Resin is a substance secreted by plants, especially fir trees, but may also be artificially recreated. The synthetic resin suitable for craft projects is known as methyl methacrylate or acrylic resin. Acrylic resin is ideal for encasing photos, shells, plants, dead insects or other colourful small objects. The resin may be cast into moulds and you can continue your craft project by turning the resulted resin into pendants, earrings or rings.
Decide on the items you want to encase in resin. Base your decision on the plasticity, colour and availability of the items you consider. The size of the things you choose should be suitable to fit in a mould. Remove dust and dirt from the things that you seal in resin. Use a mild detergent or a damp cloth to clean the items. Dry the items and cover them in vinyl resin sealer, so that they are protected.
Buy moulds to pour the resin in.
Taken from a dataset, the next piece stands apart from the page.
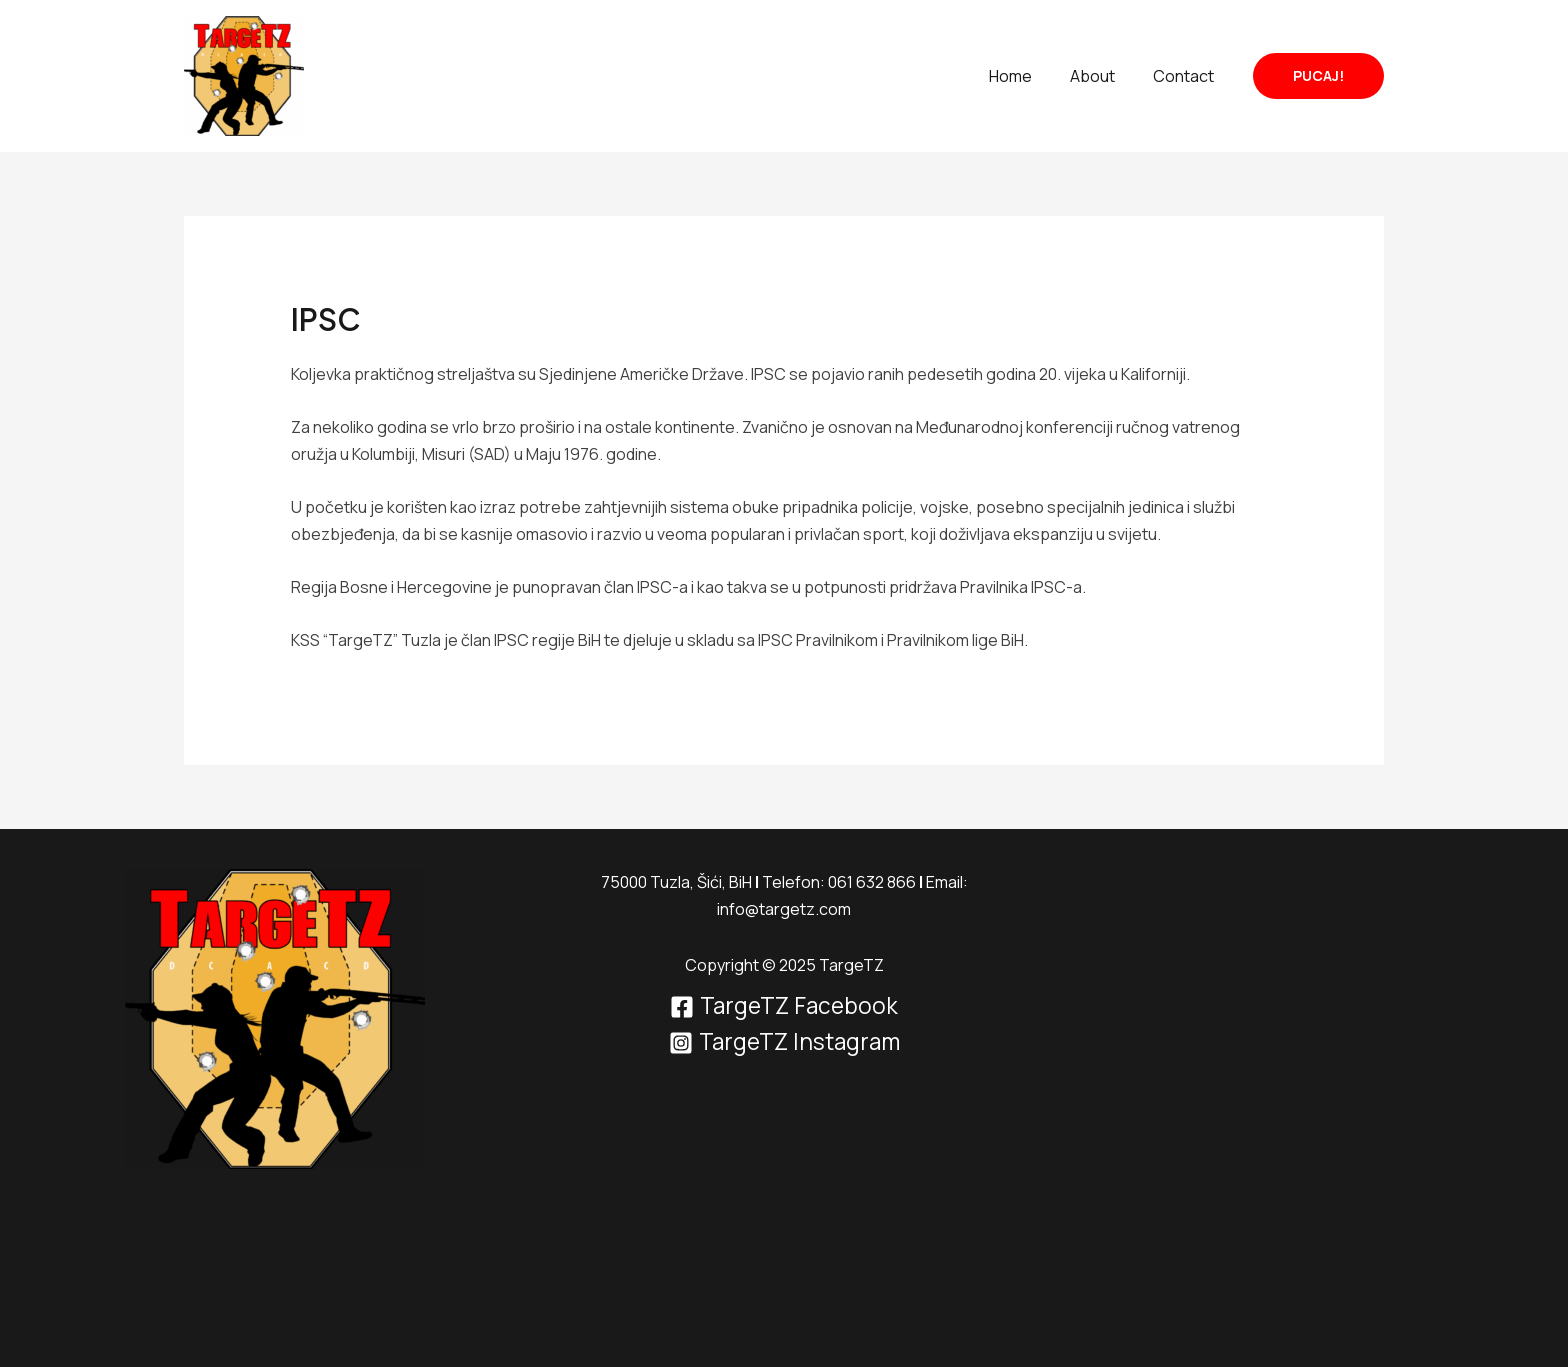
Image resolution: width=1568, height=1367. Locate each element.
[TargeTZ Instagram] (784, 1043)
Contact (1186, 76)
Resin can be poured into metallic, plaster, rubber or plastic moulds.
Get pourable resin and prepare it in a plastic recipient following the guidelines on the label. There are various sorts of resin that involve different preparation techniques. Typically, you need to mix the resin with the catalyst, also known as curing agent. Mix well using a stick to obtain a paste. Allow a few air bubbles to exist in the mixture.
Pour resin in the mould until it's approximately half full and leave it to harden for up to 60 minutes or as indicated on the label of the resin.
Insert the item(s) you want to seal in resin.
Prepare resin to fill the rest of the mould. Check the label for instructions on how to mix the second layer of resin. In some cases, the percentage of resin and catalyst needed may slightly differ from the formula used for the first batch. Allow the resin to dry for up to 24 hours.
Remove the resin from the mould and use fine-grit sandpaper to eliminate any excess material.
Rubber moulds are ideal for working with resin because they're flexible and the resin is easy to remove. Use the bottom of a metallic can as a mould to encase larger objects in resin.
Tips and warnings
- Rubber moulds are ideal for working with resin because they're flexible and the resin is easy to remove.
- Use the bottom of a metallic can as a mould to encase larger objects in resin.